- Bay Crest Park Location within Florida Bay Crest Park Location within the United States
- Coordinates: 27°59′54″N 82°35′08″W﻿ / ﻿27.99833°N 82.58556°W
- Country: United States
- State: Florida
- County: Hillsborough

Area
- • Total: 0.42 sq mi (1.09 km^{2})
- Elevation: 7 ft (2.1 m)

Population (2010)
- • Total: 2,744
- • Density: 6,520/sq mi (2,520/km^{2})
- Time zone: UTC-5 (Eastern (EST))
- • Summer (DST): UTC-4 (EDT)
- ZIP code: 33615
- FIPS code: 12-03937
- GNIS feature ID: 2481525

= Bay Crest Park, Florida =

Bay Crest Park is an unincorporated community in Hillsborough County, Florida, United States.
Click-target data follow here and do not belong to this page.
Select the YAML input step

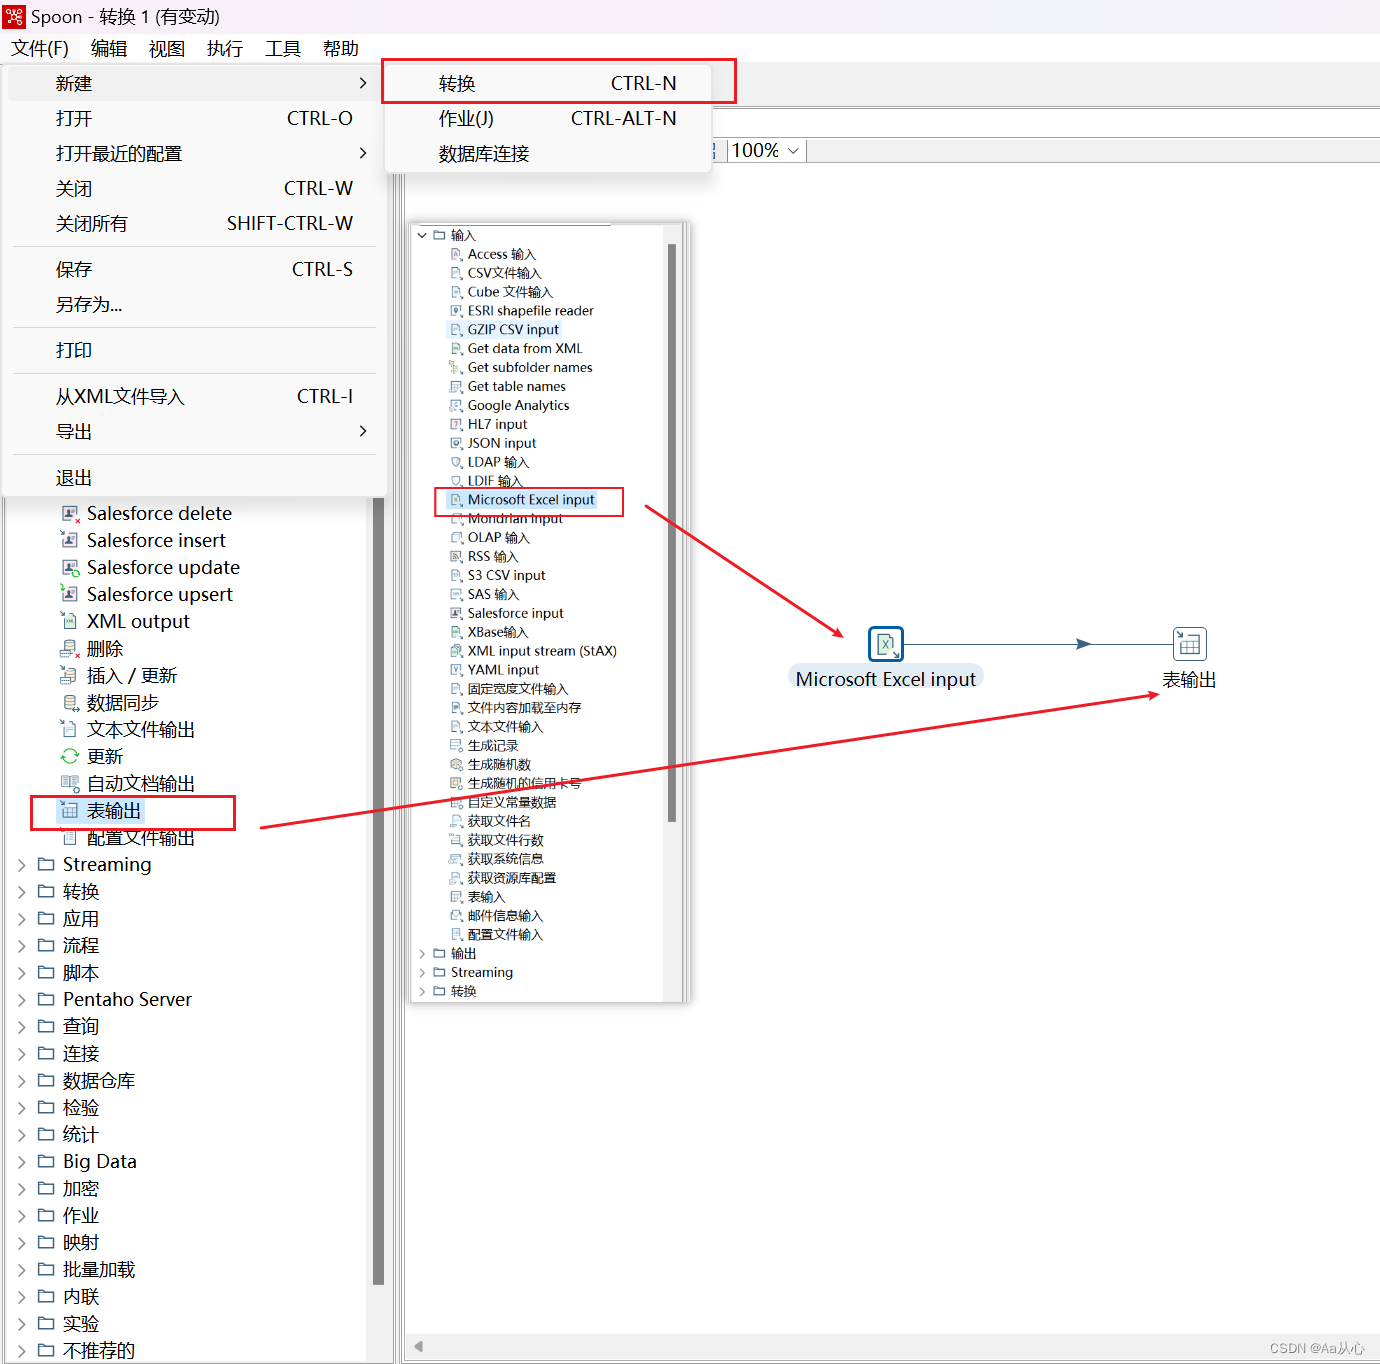pyautogui.click(x=503, y=669)
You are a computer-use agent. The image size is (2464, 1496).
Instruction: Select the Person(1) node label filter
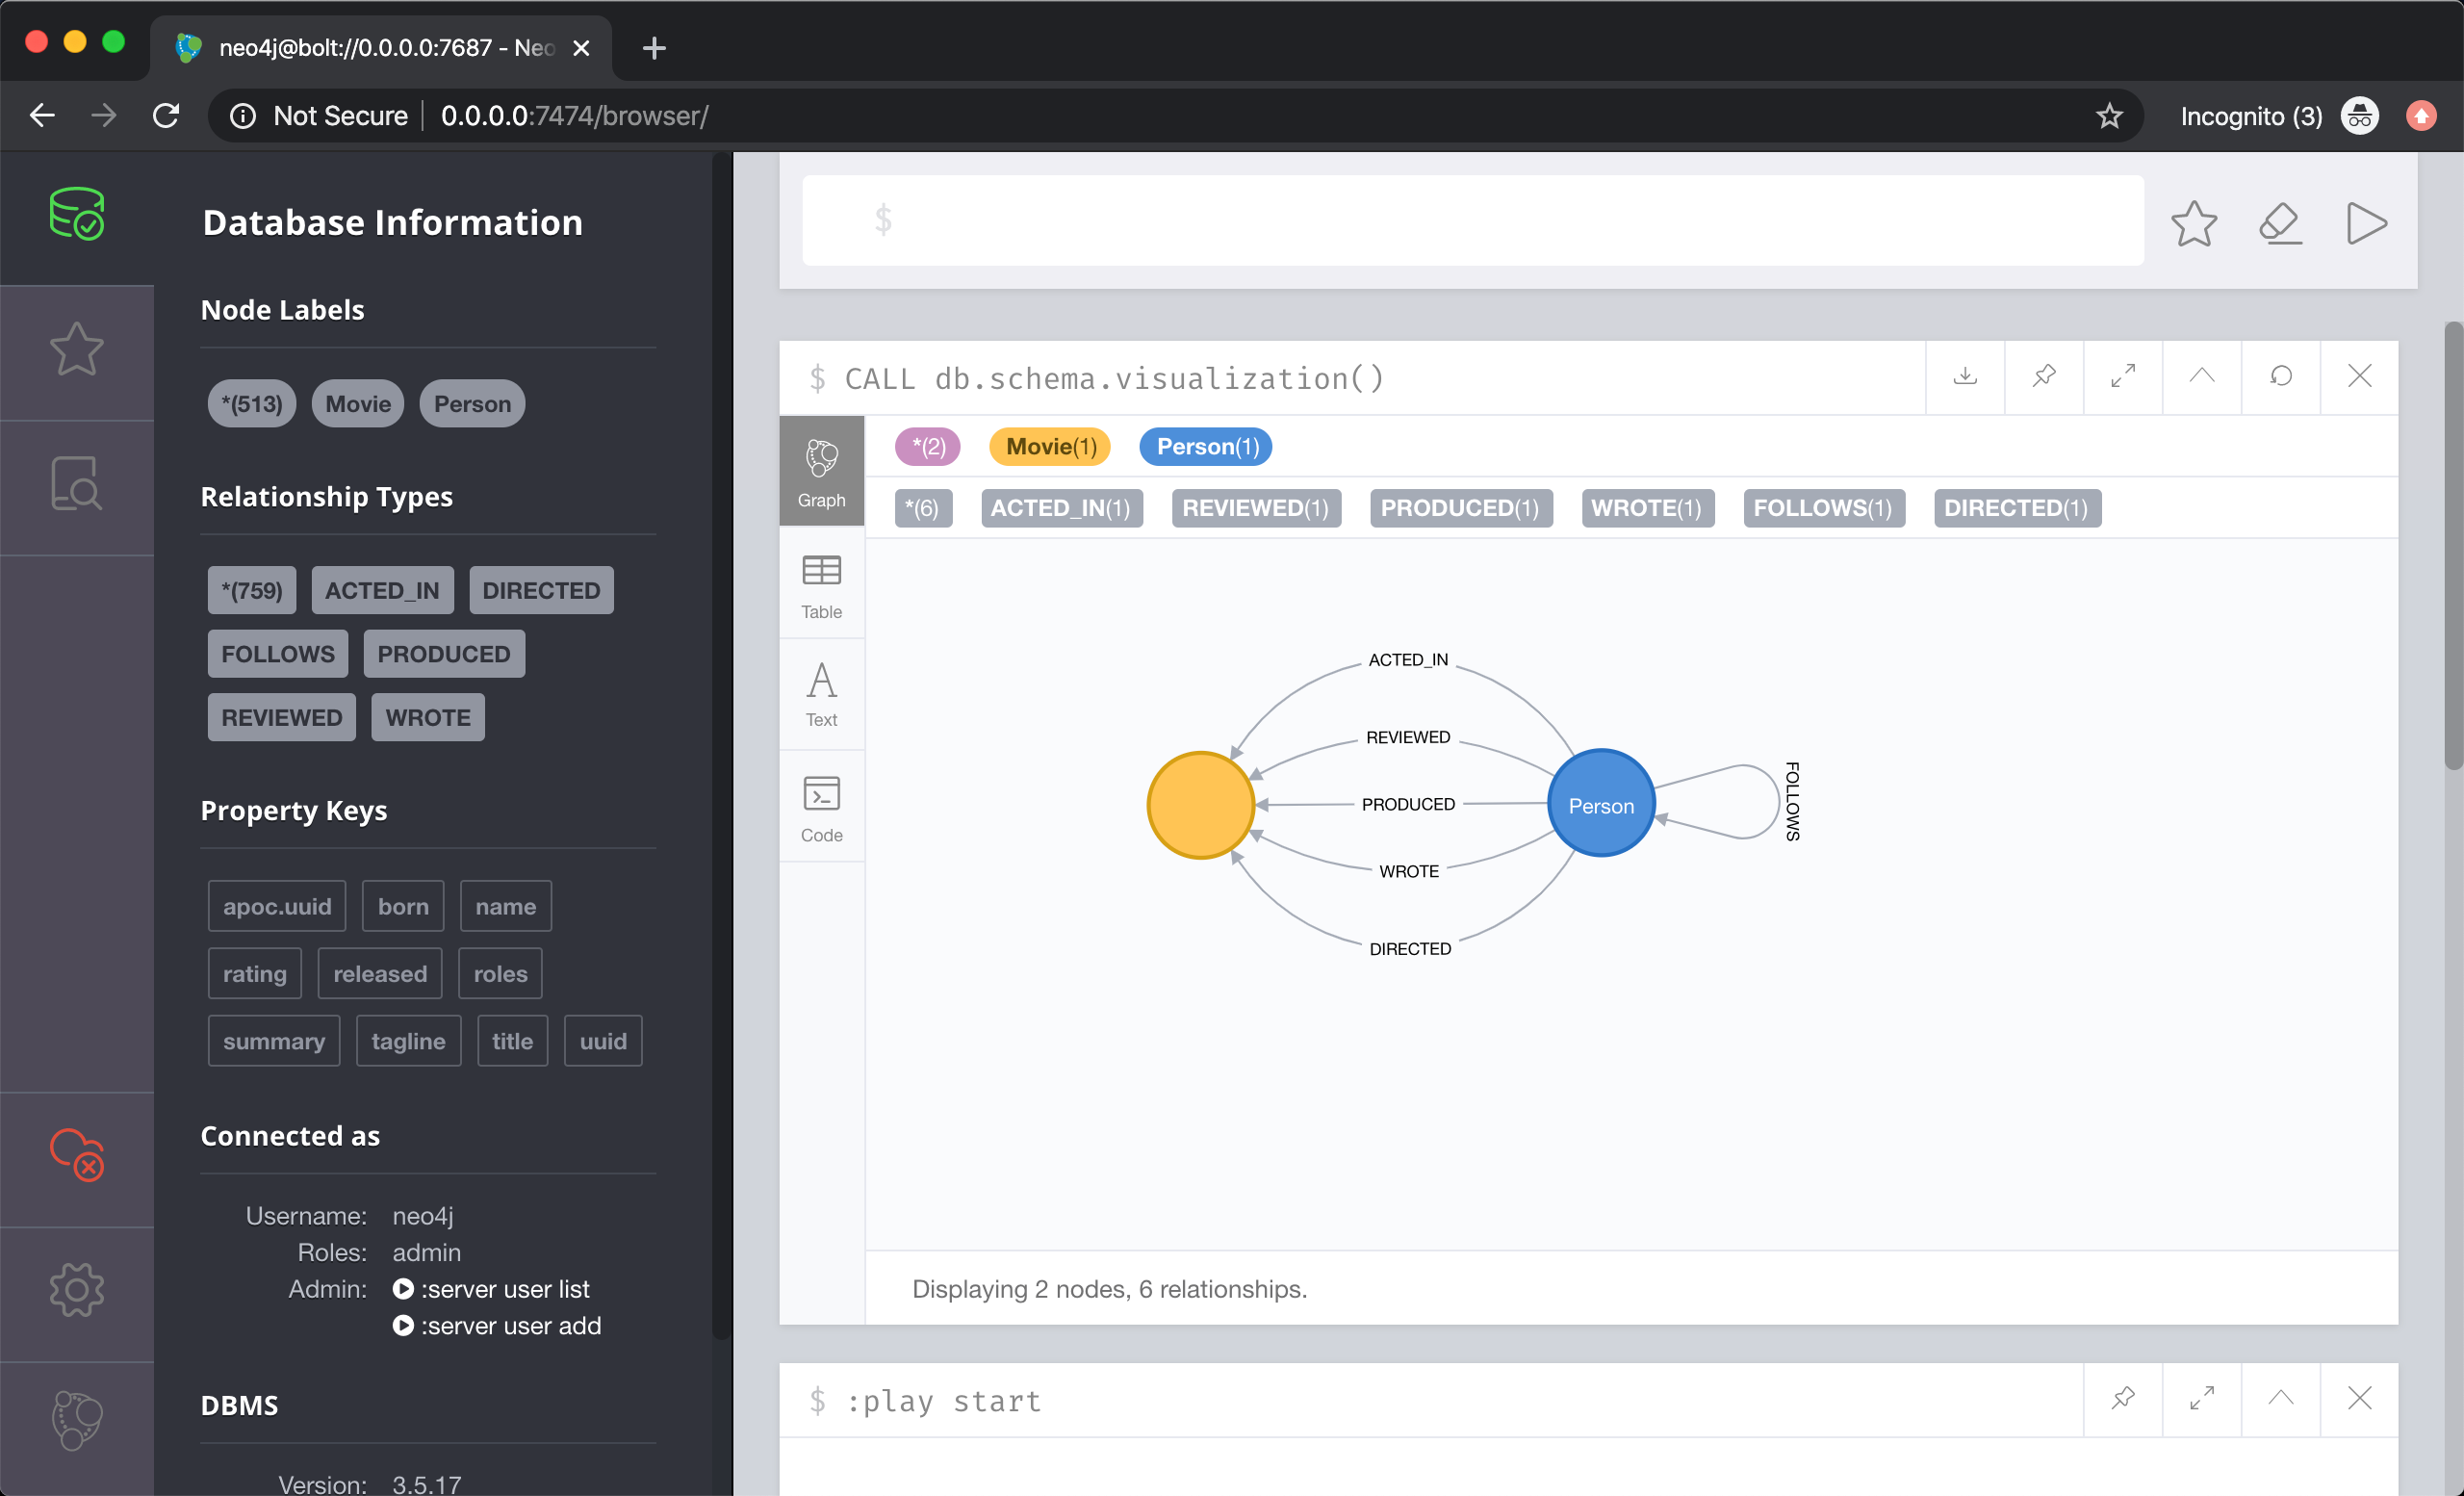pyautogui.click(x=1206, y=446)
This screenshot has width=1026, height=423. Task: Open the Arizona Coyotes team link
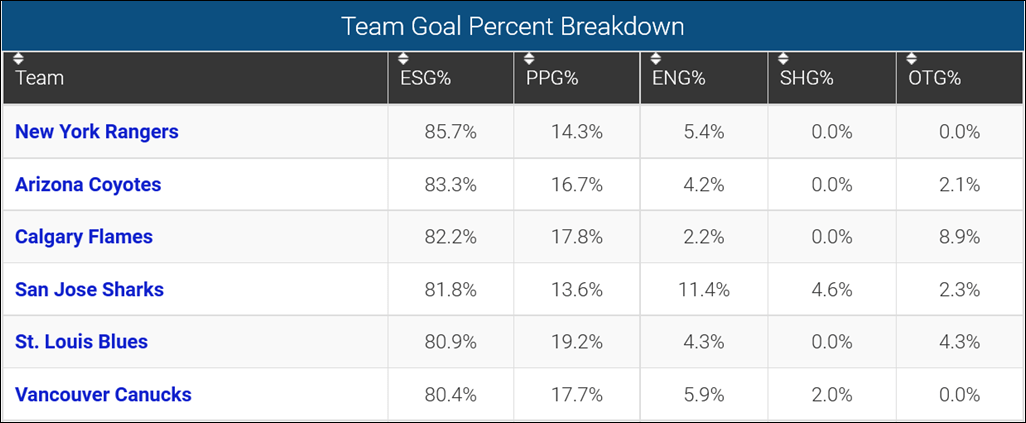[x=88, y=185]

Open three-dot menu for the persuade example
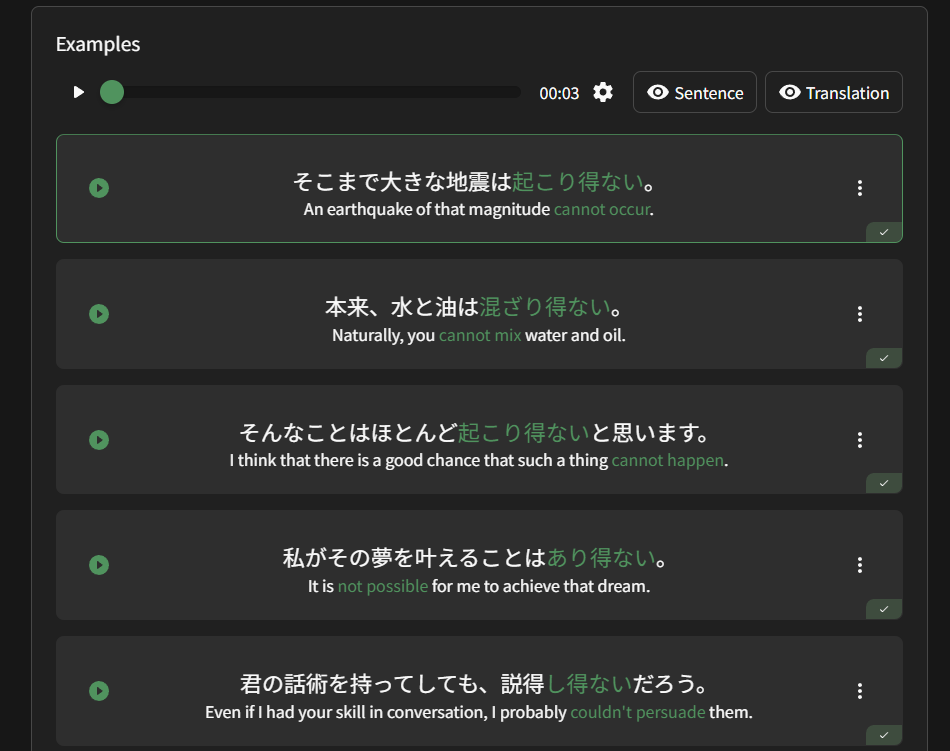coord(859,691)
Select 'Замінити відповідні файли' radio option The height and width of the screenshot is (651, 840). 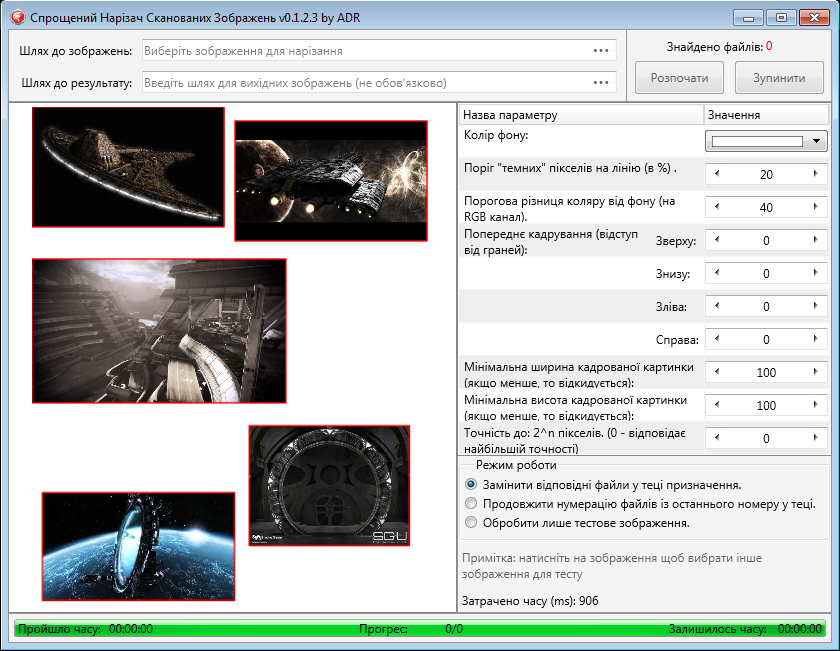click(472, 484)
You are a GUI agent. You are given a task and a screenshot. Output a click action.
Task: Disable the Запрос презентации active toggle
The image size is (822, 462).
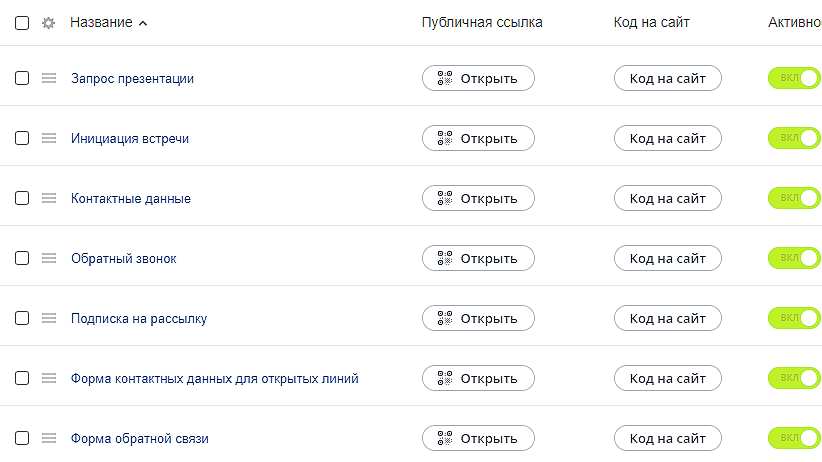pyautogui.click(x=794, y=78)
==Designation and population==
Although a separate community, it is a part of the census-designated place (CDP) of Town 'n' Country. The ZIP code for the community is 33615. The area reported as a census-designated place by the U.S. Census Bureau in 1980 as "Bay Crest", which included the southern portion of Town 'n' Country's census area. The population recorded was 5,927.

As of the 2010 census the community had a population of 2,744 with a population density of 6,499 persons per square mile.

==Geography==
The community has a land area of 0.422 square miles.

==Education==
The community of Bay Crest Park is served by Hillsborough County Schools.